Authorization
GMail Postmaster
Prerequisites
Before creating a Gmail Postmaster credential, you need to have a Google account with access to Gmail Postmaster Tools and have OAuth2 credentials (Client ID and Client Secret) configured in the Google Cloud Console. The OAuth2 credentials are required to authenticate with the Gmail Postmaster API.
To obtain OAuth2 credentials, you need to create a project in the Google Cloud Console and enable the Gmail Postmaster API for that project. Once the API is enabled, you can create OAuth2 credentials (OAuth 2.0 Client ID) in the Credentials section of the Google Cloud Console. The OAuth2 credentials include a Client ID and Client Secret that are used to authenticate API requests. The default access scope is https://www.googleapis.com/auth/postmaster.readonly, which provides read-only access to your Gmail Postmaster data. For detailed information about setting up OAuth2 credentials and enabling the Gmail Postmaster API, refer to the Gmail Postmaster API documentation.
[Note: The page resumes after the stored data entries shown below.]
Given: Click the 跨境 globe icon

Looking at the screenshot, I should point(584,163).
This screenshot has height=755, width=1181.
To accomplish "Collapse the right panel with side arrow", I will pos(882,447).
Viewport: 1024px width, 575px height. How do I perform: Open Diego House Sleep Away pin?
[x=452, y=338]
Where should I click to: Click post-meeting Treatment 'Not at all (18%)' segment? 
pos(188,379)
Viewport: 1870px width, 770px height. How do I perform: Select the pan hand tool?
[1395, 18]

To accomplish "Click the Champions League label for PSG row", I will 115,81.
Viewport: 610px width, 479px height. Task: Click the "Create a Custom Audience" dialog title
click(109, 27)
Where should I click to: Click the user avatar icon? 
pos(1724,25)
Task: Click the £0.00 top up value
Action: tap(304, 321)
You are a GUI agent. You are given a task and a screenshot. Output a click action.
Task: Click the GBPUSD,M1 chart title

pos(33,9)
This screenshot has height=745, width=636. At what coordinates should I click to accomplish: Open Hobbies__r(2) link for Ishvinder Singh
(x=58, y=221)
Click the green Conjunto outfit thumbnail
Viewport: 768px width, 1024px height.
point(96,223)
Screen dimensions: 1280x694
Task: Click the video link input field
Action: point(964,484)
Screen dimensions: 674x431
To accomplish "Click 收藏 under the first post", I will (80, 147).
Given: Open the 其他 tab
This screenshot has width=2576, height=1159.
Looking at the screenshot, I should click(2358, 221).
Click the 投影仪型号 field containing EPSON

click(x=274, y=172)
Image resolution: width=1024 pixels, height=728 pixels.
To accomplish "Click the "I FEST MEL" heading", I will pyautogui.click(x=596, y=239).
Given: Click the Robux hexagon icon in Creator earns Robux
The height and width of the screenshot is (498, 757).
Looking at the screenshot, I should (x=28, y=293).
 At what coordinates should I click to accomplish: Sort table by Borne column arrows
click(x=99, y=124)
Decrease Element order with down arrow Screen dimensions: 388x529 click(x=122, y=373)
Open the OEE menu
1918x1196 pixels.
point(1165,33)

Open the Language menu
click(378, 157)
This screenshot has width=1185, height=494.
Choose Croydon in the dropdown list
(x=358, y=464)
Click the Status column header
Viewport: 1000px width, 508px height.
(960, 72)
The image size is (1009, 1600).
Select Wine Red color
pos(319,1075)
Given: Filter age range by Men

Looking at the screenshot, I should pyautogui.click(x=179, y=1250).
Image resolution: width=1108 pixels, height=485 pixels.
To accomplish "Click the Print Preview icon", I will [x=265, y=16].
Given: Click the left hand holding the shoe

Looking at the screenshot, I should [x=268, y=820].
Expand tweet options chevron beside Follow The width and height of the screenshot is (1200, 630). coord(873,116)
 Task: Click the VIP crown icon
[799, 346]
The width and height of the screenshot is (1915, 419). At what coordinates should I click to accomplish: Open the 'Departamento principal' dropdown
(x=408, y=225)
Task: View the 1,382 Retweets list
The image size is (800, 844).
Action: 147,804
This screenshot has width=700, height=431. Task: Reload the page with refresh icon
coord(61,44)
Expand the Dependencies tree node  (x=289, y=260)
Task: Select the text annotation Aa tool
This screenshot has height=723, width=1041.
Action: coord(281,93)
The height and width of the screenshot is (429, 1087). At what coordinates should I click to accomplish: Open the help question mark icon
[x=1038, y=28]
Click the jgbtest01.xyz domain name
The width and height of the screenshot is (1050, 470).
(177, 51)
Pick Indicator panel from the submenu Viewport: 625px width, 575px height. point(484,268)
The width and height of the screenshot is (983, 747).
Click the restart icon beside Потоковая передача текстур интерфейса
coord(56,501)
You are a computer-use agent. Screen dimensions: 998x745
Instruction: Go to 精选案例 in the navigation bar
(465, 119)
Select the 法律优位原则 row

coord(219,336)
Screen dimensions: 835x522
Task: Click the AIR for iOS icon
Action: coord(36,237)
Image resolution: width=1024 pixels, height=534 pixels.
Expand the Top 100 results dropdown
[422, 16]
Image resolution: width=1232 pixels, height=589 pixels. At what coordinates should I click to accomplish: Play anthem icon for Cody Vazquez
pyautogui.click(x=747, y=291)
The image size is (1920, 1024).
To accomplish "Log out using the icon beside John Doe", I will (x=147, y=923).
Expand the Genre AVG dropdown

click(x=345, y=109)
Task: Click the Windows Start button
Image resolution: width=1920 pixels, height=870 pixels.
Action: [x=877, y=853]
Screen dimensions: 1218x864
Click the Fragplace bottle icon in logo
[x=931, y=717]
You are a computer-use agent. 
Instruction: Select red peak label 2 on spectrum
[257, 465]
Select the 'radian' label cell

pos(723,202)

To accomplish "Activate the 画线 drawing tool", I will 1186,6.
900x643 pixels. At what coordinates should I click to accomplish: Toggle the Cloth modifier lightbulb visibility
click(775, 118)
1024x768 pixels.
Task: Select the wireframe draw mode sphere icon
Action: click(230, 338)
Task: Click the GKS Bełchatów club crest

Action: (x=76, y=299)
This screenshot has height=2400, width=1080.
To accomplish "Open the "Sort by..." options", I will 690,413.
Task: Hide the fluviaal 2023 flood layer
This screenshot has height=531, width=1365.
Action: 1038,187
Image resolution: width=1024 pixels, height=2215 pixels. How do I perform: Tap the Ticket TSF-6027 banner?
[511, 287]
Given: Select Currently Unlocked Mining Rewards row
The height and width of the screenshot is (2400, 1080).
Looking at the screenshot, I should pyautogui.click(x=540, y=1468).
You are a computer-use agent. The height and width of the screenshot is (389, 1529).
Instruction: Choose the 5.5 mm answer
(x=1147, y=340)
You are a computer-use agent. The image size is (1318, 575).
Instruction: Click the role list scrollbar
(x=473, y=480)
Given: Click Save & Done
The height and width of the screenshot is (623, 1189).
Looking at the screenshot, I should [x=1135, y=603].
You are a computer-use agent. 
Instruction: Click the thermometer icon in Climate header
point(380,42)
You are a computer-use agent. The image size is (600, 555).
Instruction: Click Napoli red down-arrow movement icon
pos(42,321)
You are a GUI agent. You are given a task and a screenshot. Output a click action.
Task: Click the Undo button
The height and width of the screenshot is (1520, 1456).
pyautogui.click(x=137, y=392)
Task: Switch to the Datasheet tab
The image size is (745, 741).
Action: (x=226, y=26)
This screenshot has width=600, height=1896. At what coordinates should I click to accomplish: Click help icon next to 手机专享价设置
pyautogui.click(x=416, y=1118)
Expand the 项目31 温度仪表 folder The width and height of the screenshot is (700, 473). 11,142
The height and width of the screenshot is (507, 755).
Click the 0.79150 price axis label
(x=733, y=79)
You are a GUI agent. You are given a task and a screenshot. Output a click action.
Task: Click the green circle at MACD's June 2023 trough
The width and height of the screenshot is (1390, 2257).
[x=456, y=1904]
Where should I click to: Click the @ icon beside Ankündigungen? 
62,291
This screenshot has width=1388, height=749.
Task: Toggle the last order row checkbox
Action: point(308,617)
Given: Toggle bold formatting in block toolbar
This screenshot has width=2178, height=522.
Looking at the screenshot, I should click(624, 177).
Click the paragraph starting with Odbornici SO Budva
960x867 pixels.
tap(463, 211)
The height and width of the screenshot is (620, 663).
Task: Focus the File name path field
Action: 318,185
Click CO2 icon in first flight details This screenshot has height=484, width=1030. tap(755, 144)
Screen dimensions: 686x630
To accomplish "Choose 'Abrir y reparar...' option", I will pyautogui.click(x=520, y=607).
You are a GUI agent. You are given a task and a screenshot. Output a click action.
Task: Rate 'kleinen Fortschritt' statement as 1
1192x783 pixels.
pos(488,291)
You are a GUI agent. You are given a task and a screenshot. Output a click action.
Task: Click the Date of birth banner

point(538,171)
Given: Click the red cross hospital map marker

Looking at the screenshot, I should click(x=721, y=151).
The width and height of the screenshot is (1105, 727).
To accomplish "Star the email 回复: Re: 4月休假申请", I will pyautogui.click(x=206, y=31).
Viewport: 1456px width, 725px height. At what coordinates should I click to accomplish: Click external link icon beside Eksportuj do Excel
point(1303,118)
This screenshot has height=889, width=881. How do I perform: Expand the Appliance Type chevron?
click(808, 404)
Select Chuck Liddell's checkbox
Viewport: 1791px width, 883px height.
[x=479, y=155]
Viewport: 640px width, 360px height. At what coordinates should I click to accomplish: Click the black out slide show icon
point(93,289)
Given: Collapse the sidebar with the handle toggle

Create a Gmail Postmaster Credential
- To create a new Gmail Postmaster credential, after selecting the data source/destination type, click the Add Credential tile to open the Add New Credential overlay.
New Credential Overlay – Gmail Postmaster
Credential Name & Description
-
Enter a name for the credential in the Credential Name field and a short, meaningful description in the Credential Description field.
Resource descriptions are recommended but are not required. They should be used provide information about the resource purpose, data freshness, etc. that can help the owner and other users efficiently understand and utilize the resource.
OAuth2 Authentication
Gmail Postmaster uses OAuth2 authentication to securely access the Gmail Postmaster API. OAuth2 is an industry-standard authorization protocol that allows applications to access user data without requiring users to share their passwords.
-
Click the Authorize button to begin the OAuth2 authorization flow. This will redirect you to Google's authorization page where you will be asked to sign in with your Google account and grant permissions to Nexla to access your Gmail Postmaster data.
During the OAuth2 authorization flow, you will be redirected to Google's authorization page. You must sign in with a Google account that has access to the Gmail Postmaster Tools you want to connect. After signing in, you will be asked to grant permissions to Nexla to access your Gmail Postmaster data. The required scope is
https://www.googleapis.com/auth/postmaster.readonly, which provides read-only access to your Gmail Postmaster data. Once you grant permissions, you will be redirected back to Nexla, and the authorization will be completed automatically. -
After completing the OAuth2 authorization flow, Nexla will automatically obtain and store the access token and refresh token needed to authenticate API requests. The access token is used to authenticate each API request, and the refresh token is used to obtain new access tokens when the current access token expires.
OAuth2 access tokens expire after a certain period for security reasons. Nexla automatically refreshes expired access tokens using the refresh token, so you typically do not need to re-authorize unless you revoke access or the refresh token expires. The access token is sent in the
Authorizationheader with theBearerprefix for all API requests to the Gmail Postmaster API. For detailed information about OAuth2 authentication and token management, see the Gmail Postmaster API documentation.
Save the Credential
-
Once all of the relevant steps in the above sections have been completed, click the Save button at the bottom of the overlay to save the configured credential.
-
The newly added credential will now appear in a tile on the Authenticate screen during data source/destination creation and can be selected for use with a new data source or destination.